Items in a dataset:
########

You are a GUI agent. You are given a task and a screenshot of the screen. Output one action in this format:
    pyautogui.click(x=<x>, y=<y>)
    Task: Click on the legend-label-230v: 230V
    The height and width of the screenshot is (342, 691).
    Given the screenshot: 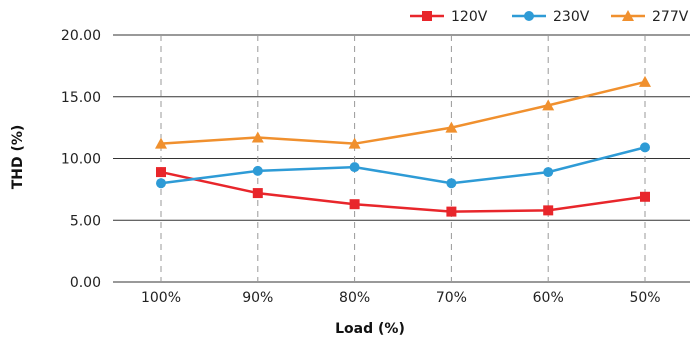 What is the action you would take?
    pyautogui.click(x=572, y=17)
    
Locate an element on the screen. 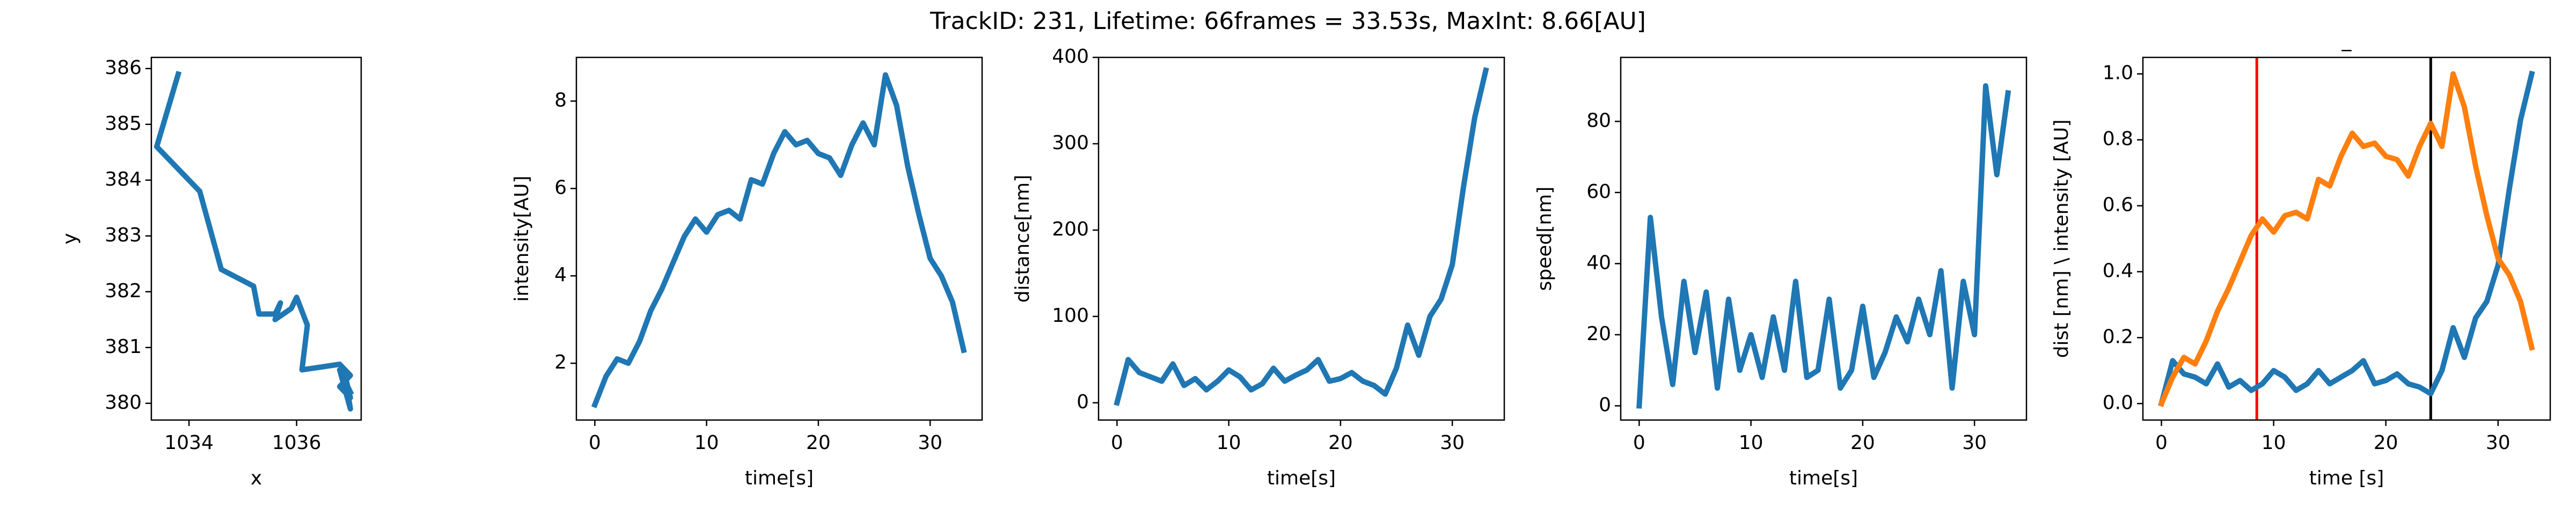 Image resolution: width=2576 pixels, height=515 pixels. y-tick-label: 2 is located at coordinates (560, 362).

########

- WHAT THE EXERCISE ASKS: Arrange everything from the start of the entries down to the line containing "The height and" as a numbered list, leaving out any blank lines.

- SOLUTION TO THE EXERCISE:
1. You are a GUI agent. You are given a task and a screenshot of the screen. Output one action in this format:
2.     pyautogui.click(x=<x>, y=<y>)
3.     Task: Click on the legend-label-230v: 230V
4.     The height and width of the screenshot is (342, 691).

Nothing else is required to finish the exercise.